Yukthivadi  (The Rationalist) was the first  rationalist/atheist journal published in Malayalam.  The contribution made by Yukthivadi to the renaissance of Kerala, India is significant. The launch of Yukthivadi marks the beginning of organised rationalism in Kerala, which is a key constituent of the Reformation Movement in the state.

History and profile
Yukthivadi started its publication in August 1929 from Ernakulam under the editorial board of M. Ramavarma Thampan, C. Krishnan, C. V. Kunhiraman, Sahodaran Ayyappan and M.C. Joseph. In a statement published in the first issue of Yukthivadi, Sahodaran K. Ayyappan wrote:
Rationalism is not a religion. It is an attitude to accept knowledge based upon reason.   Yukthivadi will attempt to generate such an attitude amongst the people.  To do this, we will have to criticize irrational faiths and propagate rational knowledge.  Since Yukthivadi does not believe in any ultimate knowledge, it will not hesitate to correct itself based upon the latest information and knowledge.  Every rationalist is bound to do so.  The only maxim that Yukthivadi accepts as unchangeable is that the knowledge should be based upon reason.

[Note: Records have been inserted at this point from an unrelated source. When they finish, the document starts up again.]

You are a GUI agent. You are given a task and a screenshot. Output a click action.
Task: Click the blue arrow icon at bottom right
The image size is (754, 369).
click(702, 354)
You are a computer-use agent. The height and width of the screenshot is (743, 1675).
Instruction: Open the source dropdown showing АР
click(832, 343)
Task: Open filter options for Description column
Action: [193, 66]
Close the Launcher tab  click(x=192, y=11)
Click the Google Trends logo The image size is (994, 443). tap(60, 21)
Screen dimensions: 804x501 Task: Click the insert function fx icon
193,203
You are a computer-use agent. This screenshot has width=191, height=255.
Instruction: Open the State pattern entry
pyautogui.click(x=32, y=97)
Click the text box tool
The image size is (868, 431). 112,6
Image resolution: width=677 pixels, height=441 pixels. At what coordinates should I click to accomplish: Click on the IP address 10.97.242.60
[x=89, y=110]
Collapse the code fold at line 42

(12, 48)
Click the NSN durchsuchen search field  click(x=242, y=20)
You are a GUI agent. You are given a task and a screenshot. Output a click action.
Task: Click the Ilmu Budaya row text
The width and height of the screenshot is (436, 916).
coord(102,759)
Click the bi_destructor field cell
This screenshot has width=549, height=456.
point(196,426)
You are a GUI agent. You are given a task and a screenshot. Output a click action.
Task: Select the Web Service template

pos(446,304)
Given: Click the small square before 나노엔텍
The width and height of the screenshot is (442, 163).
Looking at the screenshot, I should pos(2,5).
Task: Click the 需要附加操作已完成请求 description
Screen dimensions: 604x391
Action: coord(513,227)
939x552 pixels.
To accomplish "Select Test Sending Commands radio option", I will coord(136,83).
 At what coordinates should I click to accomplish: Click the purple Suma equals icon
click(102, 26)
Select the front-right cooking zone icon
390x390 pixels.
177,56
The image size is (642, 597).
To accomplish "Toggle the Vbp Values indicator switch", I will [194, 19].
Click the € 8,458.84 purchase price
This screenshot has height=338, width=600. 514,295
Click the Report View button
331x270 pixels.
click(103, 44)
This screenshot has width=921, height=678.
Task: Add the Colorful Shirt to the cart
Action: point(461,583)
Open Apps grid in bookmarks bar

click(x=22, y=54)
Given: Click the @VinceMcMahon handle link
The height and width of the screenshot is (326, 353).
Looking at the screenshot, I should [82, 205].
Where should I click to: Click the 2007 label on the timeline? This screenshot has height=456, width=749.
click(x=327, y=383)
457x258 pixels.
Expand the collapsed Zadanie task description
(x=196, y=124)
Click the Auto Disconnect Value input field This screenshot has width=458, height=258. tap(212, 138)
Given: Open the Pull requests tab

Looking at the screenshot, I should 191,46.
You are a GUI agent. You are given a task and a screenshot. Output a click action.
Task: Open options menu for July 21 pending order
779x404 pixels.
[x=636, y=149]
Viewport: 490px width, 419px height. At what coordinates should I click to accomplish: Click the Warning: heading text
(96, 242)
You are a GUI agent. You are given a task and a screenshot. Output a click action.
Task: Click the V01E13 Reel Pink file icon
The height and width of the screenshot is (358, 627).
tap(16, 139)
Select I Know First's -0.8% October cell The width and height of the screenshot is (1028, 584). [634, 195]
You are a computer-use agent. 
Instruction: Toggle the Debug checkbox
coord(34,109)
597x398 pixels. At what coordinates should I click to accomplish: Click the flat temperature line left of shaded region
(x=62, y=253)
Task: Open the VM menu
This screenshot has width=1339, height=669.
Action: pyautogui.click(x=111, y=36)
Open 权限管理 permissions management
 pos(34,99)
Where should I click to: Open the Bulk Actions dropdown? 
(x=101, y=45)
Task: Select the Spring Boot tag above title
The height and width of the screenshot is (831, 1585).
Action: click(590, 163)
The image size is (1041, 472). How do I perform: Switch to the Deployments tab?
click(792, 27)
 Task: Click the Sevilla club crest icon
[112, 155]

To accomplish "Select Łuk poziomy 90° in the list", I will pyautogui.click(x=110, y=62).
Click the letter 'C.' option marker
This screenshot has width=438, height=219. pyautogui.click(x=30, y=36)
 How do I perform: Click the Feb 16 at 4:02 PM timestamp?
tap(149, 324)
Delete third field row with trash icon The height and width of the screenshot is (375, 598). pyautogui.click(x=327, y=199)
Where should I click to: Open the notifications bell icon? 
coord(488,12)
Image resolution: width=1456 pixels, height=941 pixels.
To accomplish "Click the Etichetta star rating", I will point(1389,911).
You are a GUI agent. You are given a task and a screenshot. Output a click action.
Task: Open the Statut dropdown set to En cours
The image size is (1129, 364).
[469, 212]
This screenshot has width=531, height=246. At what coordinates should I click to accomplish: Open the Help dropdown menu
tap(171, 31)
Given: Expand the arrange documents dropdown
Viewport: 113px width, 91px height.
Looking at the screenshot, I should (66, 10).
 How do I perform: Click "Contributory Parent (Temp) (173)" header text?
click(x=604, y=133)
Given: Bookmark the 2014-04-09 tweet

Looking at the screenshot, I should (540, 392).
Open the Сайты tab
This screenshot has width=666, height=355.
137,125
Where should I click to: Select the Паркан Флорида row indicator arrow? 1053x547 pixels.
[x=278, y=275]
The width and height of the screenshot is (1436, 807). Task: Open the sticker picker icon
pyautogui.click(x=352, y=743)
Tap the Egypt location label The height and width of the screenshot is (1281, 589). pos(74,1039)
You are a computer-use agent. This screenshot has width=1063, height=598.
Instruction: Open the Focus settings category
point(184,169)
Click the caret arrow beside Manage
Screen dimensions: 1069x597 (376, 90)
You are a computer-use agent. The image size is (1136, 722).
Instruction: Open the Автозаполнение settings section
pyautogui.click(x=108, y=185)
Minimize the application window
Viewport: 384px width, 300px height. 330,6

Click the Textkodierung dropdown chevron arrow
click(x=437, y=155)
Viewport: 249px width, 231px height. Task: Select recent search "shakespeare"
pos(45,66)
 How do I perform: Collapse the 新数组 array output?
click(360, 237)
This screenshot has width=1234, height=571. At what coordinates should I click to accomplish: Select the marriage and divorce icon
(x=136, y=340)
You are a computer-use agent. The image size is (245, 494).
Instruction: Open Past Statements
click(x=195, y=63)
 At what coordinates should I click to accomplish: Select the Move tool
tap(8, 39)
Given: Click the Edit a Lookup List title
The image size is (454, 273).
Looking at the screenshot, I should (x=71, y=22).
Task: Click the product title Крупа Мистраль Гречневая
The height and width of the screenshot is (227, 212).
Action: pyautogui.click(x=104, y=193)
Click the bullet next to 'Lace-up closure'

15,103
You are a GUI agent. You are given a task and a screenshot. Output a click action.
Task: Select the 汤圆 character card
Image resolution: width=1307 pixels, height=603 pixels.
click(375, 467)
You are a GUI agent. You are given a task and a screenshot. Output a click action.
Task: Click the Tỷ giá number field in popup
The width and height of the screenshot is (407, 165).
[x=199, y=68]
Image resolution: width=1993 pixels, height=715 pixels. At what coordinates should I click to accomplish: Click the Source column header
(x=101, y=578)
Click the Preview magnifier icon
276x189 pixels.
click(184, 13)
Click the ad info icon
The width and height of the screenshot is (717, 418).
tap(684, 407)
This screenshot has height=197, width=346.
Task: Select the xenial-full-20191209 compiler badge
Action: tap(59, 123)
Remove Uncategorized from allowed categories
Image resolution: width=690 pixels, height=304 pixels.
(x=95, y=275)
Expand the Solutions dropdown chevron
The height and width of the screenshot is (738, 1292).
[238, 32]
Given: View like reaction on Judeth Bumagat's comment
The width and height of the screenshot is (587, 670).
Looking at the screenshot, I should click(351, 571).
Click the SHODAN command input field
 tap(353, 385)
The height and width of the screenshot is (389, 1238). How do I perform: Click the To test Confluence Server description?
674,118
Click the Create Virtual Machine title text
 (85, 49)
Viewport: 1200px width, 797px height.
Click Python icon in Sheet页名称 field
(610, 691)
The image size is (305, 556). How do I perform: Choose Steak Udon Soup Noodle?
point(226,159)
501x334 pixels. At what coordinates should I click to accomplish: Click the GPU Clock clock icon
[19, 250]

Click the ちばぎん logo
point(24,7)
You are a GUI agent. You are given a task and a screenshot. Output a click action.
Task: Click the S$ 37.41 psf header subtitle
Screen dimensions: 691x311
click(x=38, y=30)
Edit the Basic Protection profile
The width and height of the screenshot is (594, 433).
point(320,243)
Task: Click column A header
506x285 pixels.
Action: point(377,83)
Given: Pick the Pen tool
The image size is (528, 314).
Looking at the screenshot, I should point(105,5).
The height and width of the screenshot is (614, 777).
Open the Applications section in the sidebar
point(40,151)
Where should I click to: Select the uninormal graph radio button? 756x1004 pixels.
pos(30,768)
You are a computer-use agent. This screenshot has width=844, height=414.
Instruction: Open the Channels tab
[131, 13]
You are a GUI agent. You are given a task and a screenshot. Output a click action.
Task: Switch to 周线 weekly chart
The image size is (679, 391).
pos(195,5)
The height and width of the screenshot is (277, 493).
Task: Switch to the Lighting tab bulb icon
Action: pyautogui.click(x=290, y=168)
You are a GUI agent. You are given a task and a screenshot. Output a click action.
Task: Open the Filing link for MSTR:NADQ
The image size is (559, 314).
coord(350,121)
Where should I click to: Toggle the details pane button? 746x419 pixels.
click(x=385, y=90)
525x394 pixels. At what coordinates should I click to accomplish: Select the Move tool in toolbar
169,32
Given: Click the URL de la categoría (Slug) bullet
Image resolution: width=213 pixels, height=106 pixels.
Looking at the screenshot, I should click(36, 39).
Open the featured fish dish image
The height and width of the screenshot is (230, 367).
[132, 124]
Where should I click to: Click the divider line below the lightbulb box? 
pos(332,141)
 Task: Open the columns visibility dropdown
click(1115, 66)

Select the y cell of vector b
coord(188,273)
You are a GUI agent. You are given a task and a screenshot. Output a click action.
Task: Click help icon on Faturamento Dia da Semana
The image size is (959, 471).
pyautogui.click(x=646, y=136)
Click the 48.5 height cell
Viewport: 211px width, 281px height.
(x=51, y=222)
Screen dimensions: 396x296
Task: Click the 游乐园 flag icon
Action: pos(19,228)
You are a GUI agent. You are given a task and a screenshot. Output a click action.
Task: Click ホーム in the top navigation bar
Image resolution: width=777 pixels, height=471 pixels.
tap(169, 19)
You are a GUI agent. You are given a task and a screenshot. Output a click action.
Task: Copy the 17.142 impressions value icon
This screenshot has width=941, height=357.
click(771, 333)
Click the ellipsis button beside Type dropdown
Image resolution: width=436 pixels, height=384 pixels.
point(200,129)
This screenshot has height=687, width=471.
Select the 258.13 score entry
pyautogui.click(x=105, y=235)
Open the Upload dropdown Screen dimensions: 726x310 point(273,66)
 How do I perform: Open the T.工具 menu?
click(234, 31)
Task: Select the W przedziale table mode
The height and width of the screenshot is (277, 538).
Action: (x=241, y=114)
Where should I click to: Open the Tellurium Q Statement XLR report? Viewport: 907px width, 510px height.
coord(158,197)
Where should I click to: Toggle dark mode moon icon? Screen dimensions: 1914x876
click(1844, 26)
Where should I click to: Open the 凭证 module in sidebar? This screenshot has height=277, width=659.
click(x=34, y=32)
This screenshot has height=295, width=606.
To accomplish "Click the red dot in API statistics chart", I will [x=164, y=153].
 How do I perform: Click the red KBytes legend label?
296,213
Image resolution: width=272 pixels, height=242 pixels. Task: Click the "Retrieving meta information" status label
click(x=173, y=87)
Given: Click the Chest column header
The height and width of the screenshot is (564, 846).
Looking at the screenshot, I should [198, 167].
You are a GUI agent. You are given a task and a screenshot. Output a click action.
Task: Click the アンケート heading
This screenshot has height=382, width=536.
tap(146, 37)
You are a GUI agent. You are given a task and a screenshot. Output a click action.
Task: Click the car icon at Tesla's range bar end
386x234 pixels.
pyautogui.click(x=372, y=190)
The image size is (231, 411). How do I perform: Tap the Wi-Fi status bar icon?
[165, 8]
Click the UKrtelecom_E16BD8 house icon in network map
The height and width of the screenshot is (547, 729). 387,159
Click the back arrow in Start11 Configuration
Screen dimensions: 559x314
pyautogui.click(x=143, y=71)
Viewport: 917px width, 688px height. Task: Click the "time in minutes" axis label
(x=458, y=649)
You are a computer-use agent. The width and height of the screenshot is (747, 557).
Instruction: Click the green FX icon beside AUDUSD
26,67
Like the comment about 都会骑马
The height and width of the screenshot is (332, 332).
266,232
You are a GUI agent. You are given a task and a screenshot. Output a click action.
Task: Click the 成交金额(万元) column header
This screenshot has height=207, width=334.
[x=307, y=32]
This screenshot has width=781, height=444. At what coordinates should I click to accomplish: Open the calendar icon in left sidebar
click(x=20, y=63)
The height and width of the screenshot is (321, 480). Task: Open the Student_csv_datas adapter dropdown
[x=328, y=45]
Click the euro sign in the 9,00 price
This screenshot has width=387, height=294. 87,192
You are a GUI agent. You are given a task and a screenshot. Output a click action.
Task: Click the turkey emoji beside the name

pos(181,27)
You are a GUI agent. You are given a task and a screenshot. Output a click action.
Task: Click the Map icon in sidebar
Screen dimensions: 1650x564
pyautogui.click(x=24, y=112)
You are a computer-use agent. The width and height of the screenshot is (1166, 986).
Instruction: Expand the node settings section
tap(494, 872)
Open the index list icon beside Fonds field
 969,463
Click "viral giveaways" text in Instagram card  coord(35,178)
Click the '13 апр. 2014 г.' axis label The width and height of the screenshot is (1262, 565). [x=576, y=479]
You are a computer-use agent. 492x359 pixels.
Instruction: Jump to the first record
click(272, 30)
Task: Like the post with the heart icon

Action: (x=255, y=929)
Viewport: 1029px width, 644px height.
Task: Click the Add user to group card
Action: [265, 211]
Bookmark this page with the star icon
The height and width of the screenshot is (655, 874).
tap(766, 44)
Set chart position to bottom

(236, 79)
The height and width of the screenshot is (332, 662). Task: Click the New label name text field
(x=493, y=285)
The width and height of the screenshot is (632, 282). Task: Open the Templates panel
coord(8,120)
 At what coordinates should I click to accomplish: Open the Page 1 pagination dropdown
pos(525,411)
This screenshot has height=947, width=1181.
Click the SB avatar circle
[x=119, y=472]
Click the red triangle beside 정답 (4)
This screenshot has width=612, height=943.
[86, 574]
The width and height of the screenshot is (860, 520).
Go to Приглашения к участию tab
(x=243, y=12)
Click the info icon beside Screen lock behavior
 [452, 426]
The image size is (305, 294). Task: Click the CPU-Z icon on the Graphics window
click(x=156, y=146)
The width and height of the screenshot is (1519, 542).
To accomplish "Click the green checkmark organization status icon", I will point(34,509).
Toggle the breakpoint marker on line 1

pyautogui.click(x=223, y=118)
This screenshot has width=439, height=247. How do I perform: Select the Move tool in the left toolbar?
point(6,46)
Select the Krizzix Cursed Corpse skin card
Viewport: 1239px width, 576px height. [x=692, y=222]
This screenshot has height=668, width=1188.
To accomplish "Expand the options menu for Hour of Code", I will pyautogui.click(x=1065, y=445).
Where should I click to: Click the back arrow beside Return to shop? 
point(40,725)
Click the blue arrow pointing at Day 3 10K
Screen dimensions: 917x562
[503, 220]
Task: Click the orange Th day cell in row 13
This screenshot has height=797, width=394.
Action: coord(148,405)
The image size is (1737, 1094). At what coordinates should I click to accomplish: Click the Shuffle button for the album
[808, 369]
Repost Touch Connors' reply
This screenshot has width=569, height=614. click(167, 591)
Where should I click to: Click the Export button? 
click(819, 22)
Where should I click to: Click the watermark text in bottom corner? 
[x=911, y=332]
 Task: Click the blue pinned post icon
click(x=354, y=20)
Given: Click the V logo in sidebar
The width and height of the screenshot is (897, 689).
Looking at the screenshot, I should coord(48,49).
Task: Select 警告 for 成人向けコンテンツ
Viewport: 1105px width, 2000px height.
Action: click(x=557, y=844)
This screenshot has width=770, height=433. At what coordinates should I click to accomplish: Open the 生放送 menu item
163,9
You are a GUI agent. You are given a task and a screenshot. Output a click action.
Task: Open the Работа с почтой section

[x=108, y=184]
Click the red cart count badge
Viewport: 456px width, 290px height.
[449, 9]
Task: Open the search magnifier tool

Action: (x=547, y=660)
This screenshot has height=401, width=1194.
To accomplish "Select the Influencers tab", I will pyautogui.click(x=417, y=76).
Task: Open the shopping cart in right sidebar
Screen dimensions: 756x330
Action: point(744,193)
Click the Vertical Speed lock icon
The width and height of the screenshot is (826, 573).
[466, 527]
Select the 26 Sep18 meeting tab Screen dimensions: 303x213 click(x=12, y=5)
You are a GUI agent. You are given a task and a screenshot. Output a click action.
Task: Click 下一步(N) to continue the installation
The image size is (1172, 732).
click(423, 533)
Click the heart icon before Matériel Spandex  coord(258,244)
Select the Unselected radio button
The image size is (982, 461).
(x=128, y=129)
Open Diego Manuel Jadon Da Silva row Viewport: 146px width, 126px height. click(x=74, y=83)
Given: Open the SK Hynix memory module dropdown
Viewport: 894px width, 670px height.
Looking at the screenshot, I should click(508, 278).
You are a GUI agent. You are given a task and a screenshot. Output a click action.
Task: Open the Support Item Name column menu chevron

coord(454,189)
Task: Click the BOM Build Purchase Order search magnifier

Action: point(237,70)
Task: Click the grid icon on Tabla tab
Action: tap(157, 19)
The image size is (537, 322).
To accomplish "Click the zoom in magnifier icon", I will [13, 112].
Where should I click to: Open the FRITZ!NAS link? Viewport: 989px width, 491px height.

In spite of the fact that all of the editorial board members were well known social activists, the conservative Kerala welcomed its publication with expected derision. Even such a well known personality as Moorkoth Kumaran did not hesitate to pen a poem denigrating the publishers. Not surprisingly, a meeting of a religious sect passed a resolution cursing the publishers of Yukthivadi!

In August 1931 M.C.Joseph became its sole editor-publisher and shifted the publication to Irinjalakkuda.  For the next forty five  years until June 1974 M.C.Joseph brought out the magazine without any interruption.  In July 1974, because of his failing health (he was 87 then),  he handed over the magazine to Unni Kakkanad, who published it for yet another decade before it ceased publication1.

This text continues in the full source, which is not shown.